# SDX15 Quartet Build - Unimpressed. Suggestions?



## RossMc (Dec 27, 2009)

I finished up the build and have just been testing it the last couple of days. Two thoughts.

1st - The amp seems to rattle.
2nd - It doesn't seem to have much output before the amp goes into clipping. 

I've placed it next to a 10 year old Mirage 10" I have wanted to replace and it honestly will not get louder. 

I have it wired in series off the 1000 watt Parts Express HPSA1000 amp. This sub is dual 2 ohm right? So series should be putting me at 4 ohm on the amp?

I built the standard 24" cube recommended in the diagram, but am very dissapointed. Does anyone else have any experience with this build or thoughts on what I might check?

Also, any tips on quieting down the rattling of the amp would be appreciated too.


----------



## mdrake (Jan 31, 2008)

Honestly it sounds like the amp might have a problem, if it is rattling. 

I suggest calling support and getting their input. 

Matt


----------



## ironglen (Mar 4, 2009)

Is the box airtight? If you push on the driver cone (carefully) do the radiators move, or vice versa? They should, even pushing lightly. The amp should have weatherstripping around the edge too, to seal. Is the amp vibrating, or is the noise internal?

I believe the sdx is 4 ohm series- do you have it wired that way? If all is right, that thing should be knocking your socks off. If you've checked/done all this, then you've probably got a problem. Keep us informed.


----------



## RossMc (Dec 27, 2009)

I do have it wired in series to produce a 4-ohm load. And the box is airtight. Not my prettiest box ever since it is just going behind my screen wall, but definitely airtight.

The rattle on the amp seems to be inside the box, it does have the weather stripping and the outside is not vibrating, but there is a definite noise inside the amp when the bass hits. And the clipping meter on the amp is coming on very early.

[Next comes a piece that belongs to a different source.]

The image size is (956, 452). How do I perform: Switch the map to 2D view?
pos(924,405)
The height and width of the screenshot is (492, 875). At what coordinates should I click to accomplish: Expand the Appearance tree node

I will call CSS today. I definitely was expecting more, hopefully it is just the amp.


----------



## Mike P. (Apr 6, 2007)

> I've placed it next to a 10 year old Mirage 10" I have wanted to replace and it honestly will not get louder


. 
If the box and components are well sealed then possible problems are the voice coils or the amp. You should verify the coils are both working. If that checks out then I'd say thet amp is the issue.
​


----------